Inversion of leaf optical properties study
The OPs of leaves reflect their combination of biochemical, morphological and physiological properties and play an essential role in many ecological and earth system processes. There are three principal methods for obtaining OPs of leaves: instrumental measurements, simulations of leaf biochemical parameters, and canopy spectral inversion.
Optical instrument measurement
Remote sensing simulations or inversions of leaf OPs require spectral measurements to verify accuracy. There are currently three main methods for measuring the OPs of leaves : (1) The instrument’s optical fibre is connected to a port on an external integrating sphere, such as the LI-1800-12 or ASD RTS-3ZC, with an internal halogen light source for measuring the diffuse reflectance or transmittance. (2) The instrument’s optical fibre is connected to unique accessories (plant probes and leaf clips) with an internal halogen light source. Using a double-sided rotating head containing a recessed background plate, reflectance (black panel, reflectance < 5%) and transmittance (Spectralon white panel, reflectance > 99% in the visible to the near-infrared band) measurements can be carried out simultaneously. This measurement method has the advantage of reducing external disturbances such as angle of incidence or unstable light sources. (3) The instrument’s fibre optic is connected to a gun (Pistol Grip), and the leaf is observed vertically, for example, in the laboratory with light as the light source or the field with the sun at any angle of incidence as the light source. Then the bi-directional reflectance factor is measured, assuming that sensors and sunlight are assumed to be mono-directional.

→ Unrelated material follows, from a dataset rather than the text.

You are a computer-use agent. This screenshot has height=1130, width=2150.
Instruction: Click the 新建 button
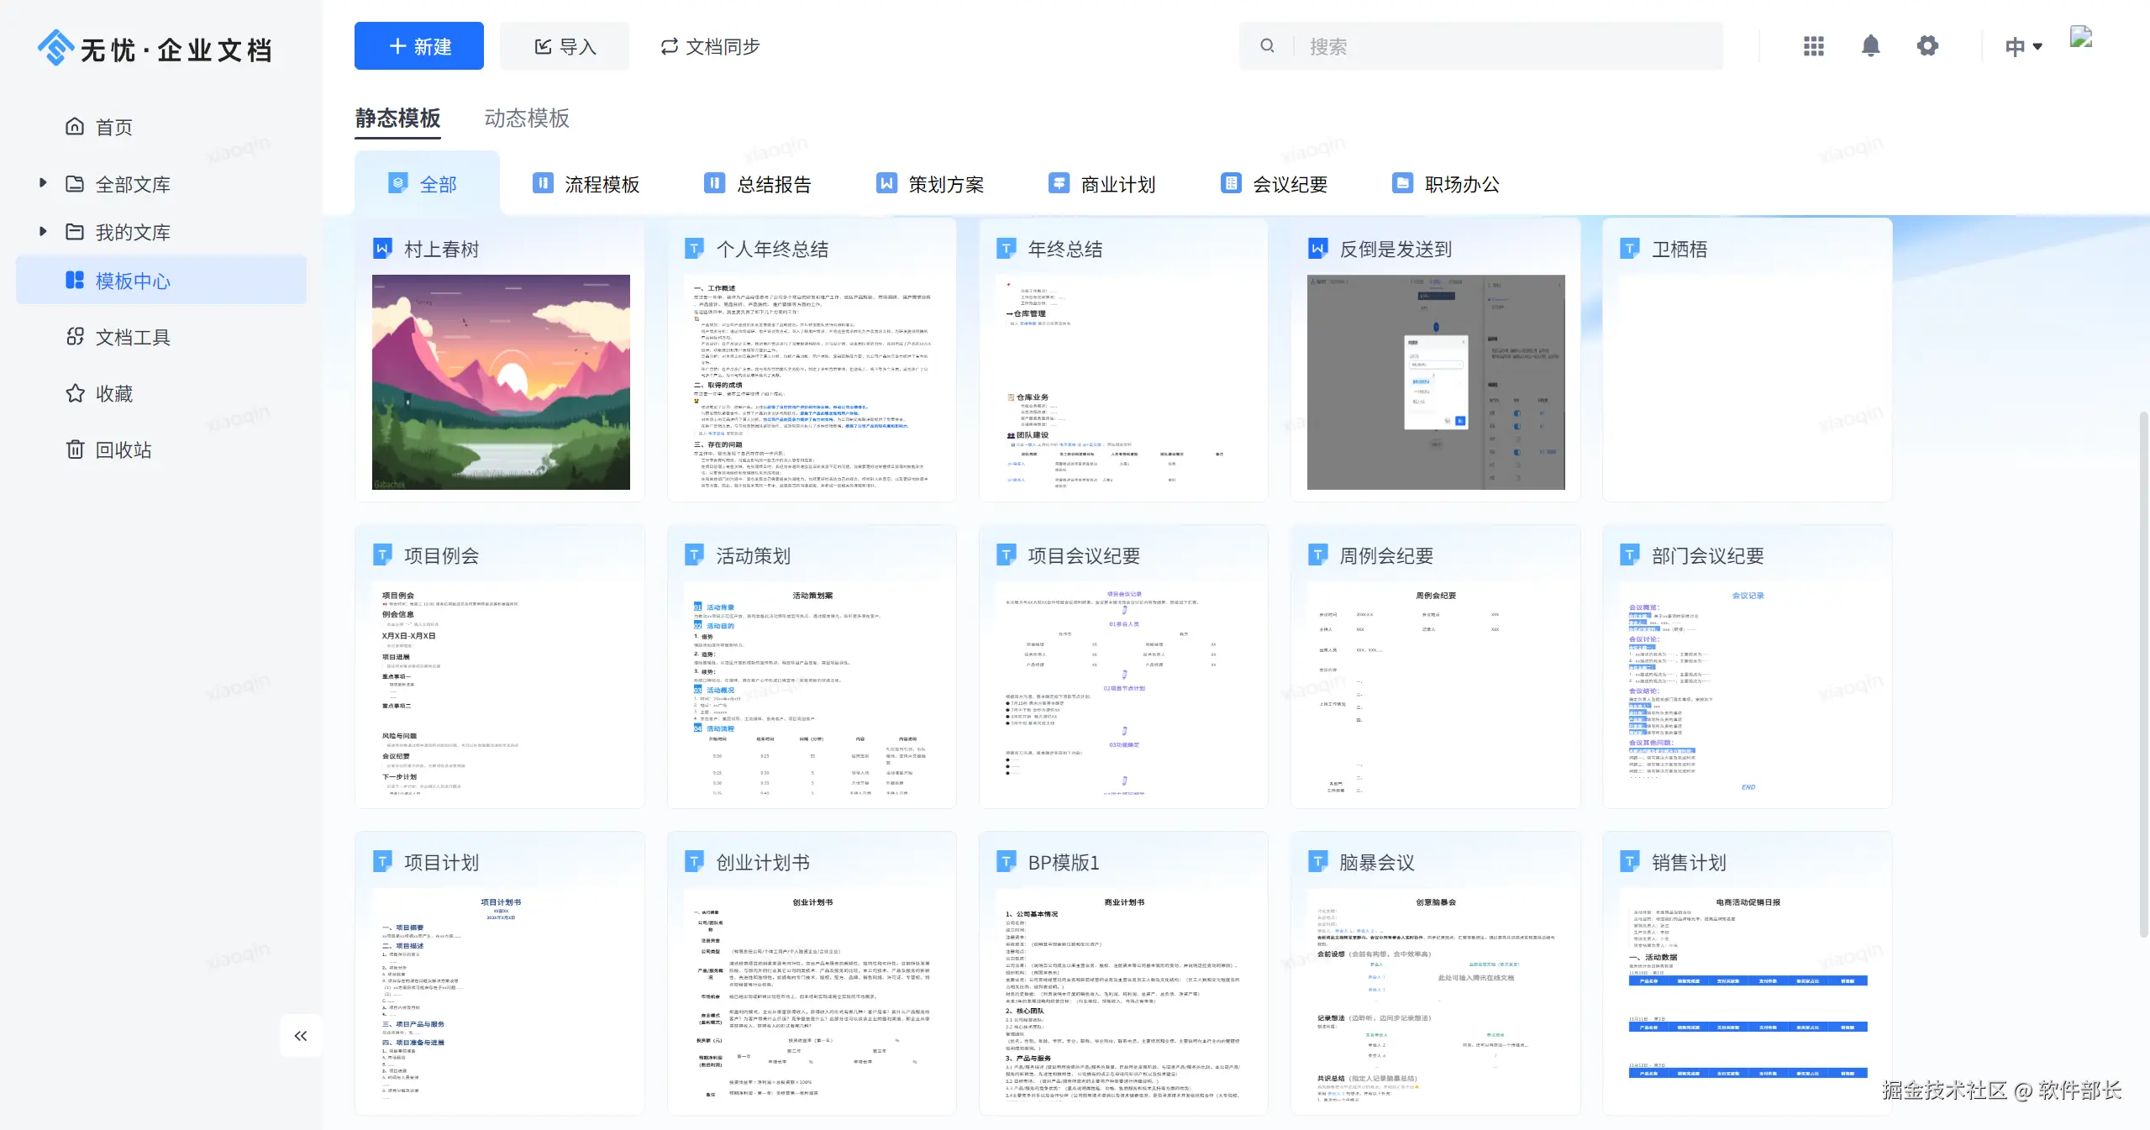click(419, 46)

Calibrating these data can be a daunting task, and most of the time, the calibration is not performed correctly. Few studies compare the reflectance of the same leaf recorded using different systems or spectrometers, each with a unique spectral resolution and sampling intervals. Castro-PhD Thesis, Université de Toulouse Esau et al.  perform an instrument comparison and standardization of sampling procedures. Depending on the instrument, they observe slight to severe differences in shape and amplitude between spectra of the same leaf. For some applications, such differences may not be significant at a practical level, as the calculated spectral indices are similar. For other applications, such as the use of physical models, such differences may be critical. Therefore, inverting PROSPECT model parameters using data measured by ASD probes or leaf clamps may lead to biased estimates of leaf biochemical parameters.
Simulation of leaf radiative transfer
Variations of leaf reflectance and transmittance are modelled by analyzing the interaction processes of electromagnetic waves with the biochemical components within the leaf and the leaf structure. Light propagation in plant leaves is mainly governed by absorption and scattering interactions. In parallel with advances in experimental measurements of the OPs of leaves, deterministic methods using different representations of the interaction of light with plant leaves have been developed. These models differ depending on the underlying physics and the complexity of the leaf. The simplest models treat the leaf as a single scattering and absorbing layer, while in the most complex models, all cells’ shape, size, location, and biochemical content are described in detail. Regardless of the approach used, these models have improved understanding of the interaction of light with plant leaves. Baranoski and Rokne , Ustin et al. , and Jacquemoud et al.  have extensively reviewed computer-based leaf models that have improved the understanding of the interaction between light and plant leaves from the late 1960s to the present. These models are divided into different categories and arranged in increasing complexity .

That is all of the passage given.